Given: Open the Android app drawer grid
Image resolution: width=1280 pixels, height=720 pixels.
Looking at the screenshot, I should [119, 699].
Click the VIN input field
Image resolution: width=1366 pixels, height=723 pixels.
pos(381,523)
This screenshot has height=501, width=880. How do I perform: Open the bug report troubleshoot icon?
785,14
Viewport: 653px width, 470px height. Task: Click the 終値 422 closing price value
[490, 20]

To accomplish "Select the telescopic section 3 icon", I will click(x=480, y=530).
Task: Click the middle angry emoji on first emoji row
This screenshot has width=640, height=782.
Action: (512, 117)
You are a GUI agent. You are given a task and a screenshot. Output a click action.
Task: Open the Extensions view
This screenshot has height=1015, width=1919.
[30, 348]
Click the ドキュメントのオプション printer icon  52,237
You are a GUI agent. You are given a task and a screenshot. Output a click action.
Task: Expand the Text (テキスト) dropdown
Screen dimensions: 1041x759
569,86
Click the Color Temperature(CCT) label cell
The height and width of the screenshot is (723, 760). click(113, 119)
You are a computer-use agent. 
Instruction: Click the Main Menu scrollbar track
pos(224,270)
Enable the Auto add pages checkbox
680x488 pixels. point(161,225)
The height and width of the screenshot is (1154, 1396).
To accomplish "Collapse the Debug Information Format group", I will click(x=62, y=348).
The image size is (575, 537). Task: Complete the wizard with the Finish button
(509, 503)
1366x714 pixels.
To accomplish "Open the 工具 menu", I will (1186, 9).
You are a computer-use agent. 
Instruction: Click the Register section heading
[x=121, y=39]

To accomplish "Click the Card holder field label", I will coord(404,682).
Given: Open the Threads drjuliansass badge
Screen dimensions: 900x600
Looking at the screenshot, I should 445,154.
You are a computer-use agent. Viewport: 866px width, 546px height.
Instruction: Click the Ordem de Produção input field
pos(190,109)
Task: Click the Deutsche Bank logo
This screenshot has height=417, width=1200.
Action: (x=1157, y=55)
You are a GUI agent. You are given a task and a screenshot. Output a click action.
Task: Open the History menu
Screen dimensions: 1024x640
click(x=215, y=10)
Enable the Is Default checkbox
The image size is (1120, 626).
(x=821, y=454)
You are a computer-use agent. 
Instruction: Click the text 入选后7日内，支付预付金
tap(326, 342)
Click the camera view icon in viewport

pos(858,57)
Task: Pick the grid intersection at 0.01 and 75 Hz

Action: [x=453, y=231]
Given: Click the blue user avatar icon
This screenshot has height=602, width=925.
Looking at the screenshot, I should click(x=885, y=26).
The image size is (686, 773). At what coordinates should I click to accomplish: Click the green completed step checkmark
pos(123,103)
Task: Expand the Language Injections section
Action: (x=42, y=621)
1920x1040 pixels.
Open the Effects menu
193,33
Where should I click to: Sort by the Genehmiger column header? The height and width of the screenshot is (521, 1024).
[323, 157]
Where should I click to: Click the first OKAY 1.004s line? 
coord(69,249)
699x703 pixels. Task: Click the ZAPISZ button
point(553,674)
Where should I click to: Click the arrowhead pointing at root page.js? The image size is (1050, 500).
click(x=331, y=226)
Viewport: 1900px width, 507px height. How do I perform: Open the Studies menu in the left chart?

__ABOUT THIS TASK__
The word "will" appears in some lines above. Return every one of those lines.

__TASK SOLUTION__
To accomplish "Select the telescopic section 3 icon", I will click(x=480, y=530).
To accomplish "Collapse the Debug Information Format group", I will click(x=62, y=348).
To accomplish "Open the 工具 menu", I will (1186, 9).
To accomplish "Click the Card holder field label", I will coord(404,682).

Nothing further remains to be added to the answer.